**Problem details**
Please say how many lines of the entries below contain the word "agent", and leave out everything else.

**Material provided**
%%

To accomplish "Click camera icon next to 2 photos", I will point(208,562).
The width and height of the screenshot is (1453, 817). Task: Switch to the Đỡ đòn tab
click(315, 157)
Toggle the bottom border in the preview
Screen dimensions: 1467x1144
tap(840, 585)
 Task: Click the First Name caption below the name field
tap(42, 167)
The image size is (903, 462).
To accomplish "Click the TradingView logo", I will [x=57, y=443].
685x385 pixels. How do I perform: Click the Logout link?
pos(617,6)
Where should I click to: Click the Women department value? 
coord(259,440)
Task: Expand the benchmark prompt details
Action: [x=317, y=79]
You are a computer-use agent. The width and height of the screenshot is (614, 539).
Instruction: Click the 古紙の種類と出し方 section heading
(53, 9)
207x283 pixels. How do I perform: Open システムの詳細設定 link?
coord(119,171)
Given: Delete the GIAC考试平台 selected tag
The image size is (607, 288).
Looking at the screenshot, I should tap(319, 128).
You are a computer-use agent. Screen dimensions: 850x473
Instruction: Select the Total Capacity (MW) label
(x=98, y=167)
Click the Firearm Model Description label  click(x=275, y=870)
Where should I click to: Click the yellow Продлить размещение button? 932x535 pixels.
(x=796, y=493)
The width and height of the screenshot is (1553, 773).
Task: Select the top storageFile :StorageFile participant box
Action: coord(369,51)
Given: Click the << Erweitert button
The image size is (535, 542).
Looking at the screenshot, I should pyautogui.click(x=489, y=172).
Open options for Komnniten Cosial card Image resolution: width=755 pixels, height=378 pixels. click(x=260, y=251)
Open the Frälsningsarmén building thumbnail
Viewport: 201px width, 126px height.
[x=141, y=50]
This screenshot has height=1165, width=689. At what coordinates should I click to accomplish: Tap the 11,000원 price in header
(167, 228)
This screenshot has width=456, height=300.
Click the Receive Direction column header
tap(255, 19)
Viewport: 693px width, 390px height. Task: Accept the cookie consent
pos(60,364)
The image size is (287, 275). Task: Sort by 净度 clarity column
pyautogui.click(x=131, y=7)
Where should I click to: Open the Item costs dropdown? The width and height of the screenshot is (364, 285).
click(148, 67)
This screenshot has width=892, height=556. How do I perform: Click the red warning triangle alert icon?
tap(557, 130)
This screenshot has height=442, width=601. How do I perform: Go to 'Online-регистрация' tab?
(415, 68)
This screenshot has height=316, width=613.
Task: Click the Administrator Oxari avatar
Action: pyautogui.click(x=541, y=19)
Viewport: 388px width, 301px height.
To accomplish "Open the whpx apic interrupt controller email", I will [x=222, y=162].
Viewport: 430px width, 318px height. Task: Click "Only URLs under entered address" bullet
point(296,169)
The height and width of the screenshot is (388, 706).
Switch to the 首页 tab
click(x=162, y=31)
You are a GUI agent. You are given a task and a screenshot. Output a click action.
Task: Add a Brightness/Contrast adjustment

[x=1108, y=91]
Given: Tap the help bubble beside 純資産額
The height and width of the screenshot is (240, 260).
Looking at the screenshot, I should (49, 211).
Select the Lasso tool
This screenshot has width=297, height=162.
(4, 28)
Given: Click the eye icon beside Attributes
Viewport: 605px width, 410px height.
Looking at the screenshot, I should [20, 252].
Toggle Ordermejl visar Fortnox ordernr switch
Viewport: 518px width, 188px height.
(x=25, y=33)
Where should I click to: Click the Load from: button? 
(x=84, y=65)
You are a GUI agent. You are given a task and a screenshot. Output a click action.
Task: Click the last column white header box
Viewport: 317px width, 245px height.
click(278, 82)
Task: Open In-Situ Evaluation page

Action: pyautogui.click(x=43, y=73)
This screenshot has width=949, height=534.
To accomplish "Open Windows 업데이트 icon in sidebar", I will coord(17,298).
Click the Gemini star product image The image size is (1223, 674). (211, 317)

%%

**Task response**
4